Task to complete: All entries are to be given again verbatim.

(Items listed in a dataset)

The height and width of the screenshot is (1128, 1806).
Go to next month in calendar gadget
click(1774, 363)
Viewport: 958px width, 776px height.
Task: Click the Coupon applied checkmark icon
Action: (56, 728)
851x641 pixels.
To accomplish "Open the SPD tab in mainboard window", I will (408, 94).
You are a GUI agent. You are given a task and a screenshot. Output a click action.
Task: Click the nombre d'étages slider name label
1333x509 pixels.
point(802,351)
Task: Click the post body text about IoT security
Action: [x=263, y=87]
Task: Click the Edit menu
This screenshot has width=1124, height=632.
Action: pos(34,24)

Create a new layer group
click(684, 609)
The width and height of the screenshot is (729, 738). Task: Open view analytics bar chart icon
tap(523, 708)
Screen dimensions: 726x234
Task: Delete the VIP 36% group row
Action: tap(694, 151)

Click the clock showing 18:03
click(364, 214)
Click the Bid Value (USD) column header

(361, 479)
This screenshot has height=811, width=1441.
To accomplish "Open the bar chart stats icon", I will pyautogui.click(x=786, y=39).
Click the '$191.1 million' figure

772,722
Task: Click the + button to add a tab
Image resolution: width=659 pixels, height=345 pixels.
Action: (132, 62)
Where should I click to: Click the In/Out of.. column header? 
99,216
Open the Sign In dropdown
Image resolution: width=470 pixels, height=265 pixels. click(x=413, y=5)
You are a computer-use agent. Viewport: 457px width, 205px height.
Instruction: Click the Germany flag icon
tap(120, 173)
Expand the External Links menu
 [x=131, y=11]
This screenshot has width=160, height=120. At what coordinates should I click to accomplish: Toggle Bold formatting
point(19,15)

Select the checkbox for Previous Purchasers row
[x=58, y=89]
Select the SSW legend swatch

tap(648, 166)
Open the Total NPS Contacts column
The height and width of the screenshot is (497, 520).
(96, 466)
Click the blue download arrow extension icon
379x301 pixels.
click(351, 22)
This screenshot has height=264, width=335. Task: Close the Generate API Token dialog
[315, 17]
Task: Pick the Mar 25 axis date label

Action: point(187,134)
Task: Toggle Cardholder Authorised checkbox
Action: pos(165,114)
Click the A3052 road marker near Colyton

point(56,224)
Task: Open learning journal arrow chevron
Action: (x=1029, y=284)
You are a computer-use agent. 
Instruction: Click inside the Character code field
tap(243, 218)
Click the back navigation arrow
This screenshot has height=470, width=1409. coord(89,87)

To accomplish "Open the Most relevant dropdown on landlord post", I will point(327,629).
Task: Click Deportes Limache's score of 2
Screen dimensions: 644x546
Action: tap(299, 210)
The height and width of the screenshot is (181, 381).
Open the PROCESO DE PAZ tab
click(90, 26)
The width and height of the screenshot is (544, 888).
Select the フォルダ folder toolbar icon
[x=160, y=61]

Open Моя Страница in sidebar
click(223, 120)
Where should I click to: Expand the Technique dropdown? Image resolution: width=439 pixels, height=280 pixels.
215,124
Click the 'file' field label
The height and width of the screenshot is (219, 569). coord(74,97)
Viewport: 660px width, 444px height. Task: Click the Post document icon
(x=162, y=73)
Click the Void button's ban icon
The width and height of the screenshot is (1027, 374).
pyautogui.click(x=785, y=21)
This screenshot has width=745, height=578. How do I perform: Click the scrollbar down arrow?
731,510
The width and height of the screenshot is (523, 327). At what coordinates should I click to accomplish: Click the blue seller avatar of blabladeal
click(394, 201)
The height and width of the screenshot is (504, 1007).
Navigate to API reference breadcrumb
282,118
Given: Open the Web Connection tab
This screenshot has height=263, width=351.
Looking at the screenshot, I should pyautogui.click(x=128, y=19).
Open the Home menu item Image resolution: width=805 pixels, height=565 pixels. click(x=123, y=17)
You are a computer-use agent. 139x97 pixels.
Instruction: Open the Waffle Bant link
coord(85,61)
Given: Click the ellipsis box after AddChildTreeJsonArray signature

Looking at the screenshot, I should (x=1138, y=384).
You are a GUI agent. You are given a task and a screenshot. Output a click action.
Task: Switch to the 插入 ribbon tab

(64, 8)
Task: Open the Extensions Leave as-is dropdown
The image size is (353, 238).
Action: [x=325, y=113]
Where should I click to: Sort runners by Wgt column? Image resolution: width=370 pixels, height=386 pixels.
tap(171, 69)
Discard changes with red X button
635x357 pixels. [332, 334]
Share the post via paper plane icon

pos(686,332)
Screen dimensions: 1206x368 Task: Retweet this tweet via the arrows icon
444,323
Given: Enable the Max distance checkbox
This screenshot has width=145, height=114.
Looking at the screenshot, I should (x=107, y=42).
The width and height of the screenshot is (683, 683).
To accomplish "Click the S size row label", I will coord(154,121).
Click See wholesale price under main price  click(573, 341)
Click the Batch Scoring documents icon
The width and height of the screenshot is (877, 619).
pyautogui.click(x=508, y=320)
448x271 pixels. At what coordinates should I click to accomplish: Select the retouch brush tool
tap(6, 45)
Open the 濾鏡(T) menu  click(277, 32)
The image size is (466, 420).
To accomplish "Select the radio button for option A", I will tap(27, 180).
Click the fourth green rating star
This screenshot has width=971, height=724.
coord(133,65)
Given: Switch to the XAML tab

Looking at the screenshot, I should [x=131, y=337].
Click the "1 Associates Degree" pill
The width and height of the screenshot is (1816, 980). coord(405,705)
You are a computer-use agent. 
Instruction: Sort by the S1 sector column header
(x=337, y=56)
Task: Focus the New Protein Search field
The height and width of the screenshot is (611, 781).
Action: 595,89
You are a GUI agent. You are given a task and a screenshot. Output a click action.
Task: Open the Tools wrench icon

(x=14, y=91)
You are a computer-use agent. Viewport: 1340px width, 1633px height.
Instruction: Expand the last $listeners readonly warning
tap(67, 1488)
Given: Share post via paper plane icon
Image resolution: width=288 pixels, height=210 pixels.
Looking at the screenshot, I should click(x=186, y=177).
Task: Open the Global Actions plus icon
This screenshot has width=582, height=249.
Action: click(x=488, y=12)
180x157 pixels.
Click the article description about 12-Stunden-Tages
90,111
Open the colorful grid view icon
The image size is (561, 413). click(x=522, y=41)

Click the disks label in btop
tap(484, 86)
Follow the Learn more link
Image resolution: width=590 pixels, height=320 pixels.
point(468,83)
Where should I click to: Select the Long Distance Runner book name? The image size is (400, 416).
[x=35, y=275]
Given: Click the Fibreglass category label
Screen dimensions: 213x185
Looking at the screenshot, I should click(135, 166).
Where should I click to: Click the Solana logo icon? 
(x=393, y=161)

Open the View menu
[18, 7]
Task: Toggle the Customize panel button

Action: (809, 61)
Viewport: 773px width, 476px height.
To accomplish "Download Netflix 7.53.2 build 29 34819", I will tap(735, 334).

Written response:
The height and width of the screenshot is (1128, 1806).
Go to next month in calendar gadget
click(1774, 363)
Viewport: 958px width, 776px height.
Task: Click the Coupon applied checkmark icon
Action: (56, 728)
851x641 pixels.
To accomplish "Open the SPD tab in mainboard window", I will (408, 94).
You are a GUI agent. You are given a task and a screenshot. Output a click action.
Task: Click the nombre d'étages slider name label
1333x509 pixels.
point(802,351)
Task: Click the post body text about IoT security
Action: [x=263, y=87]
Task: Click the Edit menu
This screenshot has width=1124, height=632.
Action: pos(34,24)

Create a new layer group
click(684, 609)
The width and height of the screenshot is (729, 738). Task: Open view analytics bar chart icon
tap(523, 708)
Screen dimensions: 726x234
Task: Delete the VIP 36% group row
Action: tap(694, 151)

Click the clock showing 18:03
click(364, 214)
Click the Bid Value (USD) column header

(361, 479)
This screenshot has height=811, width=1441.
To accomplish "Open the bar chart stats icon", I will pyautogui.click(x=786, y=39).
Click the '$191.1 million' figure

772,722
Task: Click the + button to add a tab
Image resolution: width=659 pixels, height=345 pixels.
Action: (132, 62)
Where should I click to: Click the In/Out of.. column header? 
99,216
Open the Sign In dropdown
Image resolution: width=470 pixels, height=265 pixels. click(x=413, y=5)
You are a computer-use agent. Viewport: 457px width, 205px height.
Instruction: Click the Germany flag icon
tap(120, 173)
Expand the External Links menu
 [x=131, y=11]
This screenshot has width=160, height=120. At what coordinates should I click to accomplish: Toggle Bold formatting
point(19,15)

Select the checkbox for Previous Purchasers row
[x=58, y=89]
Select the SSW legend swatch

tap(648, 166)
Open the Total NPS Contacts column
The height and width of the screenshot is (497, 520).
(96, 466)
Click the blue download arrow extension icon
379x301 pixels.
click(351, 22)
This screenshot has height=264, width=335. Task: Close the Generate API Token dialog
[315, 17]
Task: Pick the Mar 25 axis date label

Action: point(187,134)
Task: Toggle Cardholder Authorised checkbox
Action: pos(165,114)
Click the A3052 road marker near Colyton

point(56,224)
Task: Open learning journal arrow chevron
Action: (x=1029, y=284)
You are a computer-use agent. 
Instruction: Click inside the Character code field
tap(243, 218)
Click the back navigation arrow
This screenshot has height=470, width=1409. coord(89,87)

To accomplish "Open the Most relevant dropdown on landlord post", I will point(327,629).
Task: Click Deportes Limache's score of 2
Screen dimensions: 644x546
Action: tap(299, 210)
The height and width of the screenshot is (181, 381).
Open the PROCESO DE PAZ tab
click(90, 26)
The width and height of the screenshot is (544, 888).
Select the フォルダ folder toolbar icon
[x=160, y=61]

Open Моя Страница in sidebar
click(223, 120)
Where should I click to: Expand the Technique dropdown? Image resolution: width=439 pixels, height=280 pixels.
215,124
Click the 'file' field label
The height and width of the screenshot is (219, 569). coord(74,97)
Viewport: 660px width, 444px height. Task: Click the Post document icon
(x=162, y=73)
Click the Void button's ban icon
The width and height of the screenshot is (1027, 374).
pyautogui.click(x=785, y=21)
This screenshot has width=745, height=578. How do I perform: Click the scrollbar down arrow?
731,510
The width and height of the screenshot is (523, 327). At what coordinates should I click to accomplish: Click the blue seller avatar of blabladeal
click(394, 201)
The height and width of the screenshot is (504, 1007).
Navigate to API reference breadcrumb
282,118
Given: Open the Web Connection tab
This screenshot has height=263, width=351.
Looking at the screenshot, I should pyautogui.click(x=128, y=19).
Open the Home menu item Image resolution: width=805 pixels, height=565 pixels. click(x=123, y=17)
You are a computer-use agent. 139x97 pixels.
Instruction: Open the Waffle Bant link
coord(85,61)
Given: Click the ellipsis box after AddChildTreeJsonArray signature

Looking at the screenshot, I should (x=1138, y=384).
You are a GUI agent. You are given a task and a screenshot. Output a click action.
Task: Switch to the 插入 ribbon tab

(64, 8)
Task: Open the Extensions Leave as-is dropdown
The image size is (353, 238).
Action: [x=325, y=113]
Where should I click to: Sort runners by Wgt column? Image resolution: width=370 pixels, height=386 pixels.
tap(171, 69)
Discard changes with red X button
635x357 pixels. [332, 334]
Share the post via paper plane icon

pos(686,332)
Screen dimensions: 1206x368 Task: Retweet this tweet via the arrows icon
444,323
Given: Enable the Max distance checkbox
This screenshot has width=145, height=114.
Looking at the screenshot, I should (x=107, y=42).
The width and height of the screenshot is (683, 683).
To accomplish "Click the S size row label", I will coord(154,121).
Click See wholesale price under main price  click(573, 341)
Click the Batch Scoring documents icon
The width and height of the screenshot is (877, 619).
pyautogui.click(x=508, y=320)
448x271 pixels. At what coordinates should I click to accomplish: Select the retouch brush tool
tap(6, 45)
Open the 濾鏡(T) menu  click(277, 32)
The image size is (466, 420).
To accomplish "Select the radio button for option A", I will tap(27, 180).
Click the fourth green rating star
This screenshot has width=971, height=724.
coord(133,65)
Given: Switch to the XAML tab

Looking at the screenshot, I should [x=131, y=337].
Click the "1 Associates Degree" pill
The width and height of the screenshot is (1816, 980). coord(405,705)
You are a computer-use agent. 
Instruction: Sort by the S1 sector column header
(x=337, y=56)
Task: Focus the New Protein Search field
The height and width of the screenshot is (611, 781).
Action: 595,89
You are a GUI agent. You are given a task and a screenshot. Output a click action.
Task: Open the Tools wrench icon

(x=14, y=91)
You are a computer-use agent. Viewport: 1340px width, 1633px height.
Instruction: Expand the last $listeners readonly warning
tap(67, 1488)
Given: Share post via paper plane icon
Image resolution: width=288 pixels, height=210 pixels.
Looking at the screenshot, I should click(x=186, y=177).
Task: Open the Global Actions plus icon
This screenshot has width=582, height=249.
Action: click(x=488, y=12)
180x157 pixels.
Click the article description about 12-Stunden-Tages
90,111
Open the colorful grid view icon
The image size is (561, 413). click(x=522, y=41)

Click the disks label in btop
tap(484, 86)
Follow the Learn more link
Image resolution: width=590 pixels, height=320 pixels.
point(468,83)
Where should I click to: Select the Long Distance Runner book name? The image size is (400, 416).
[x=35, y=275]
Given: Click the Fibreglass category label
Screen dimensions: 213x185
Looking at the screenshot, I should click(135, 166).
Where should I click to: Click the Solana logo icon? 
(x=393, y=161)

Open the View menu
[18, 7]
Task: Toggle the Customize panel button

Action: (809, 61)
Viewport: 773px width, 476px height.
To accomplish "Download Netflix 7.53.2 build 29 34819", I will tap(735, 334).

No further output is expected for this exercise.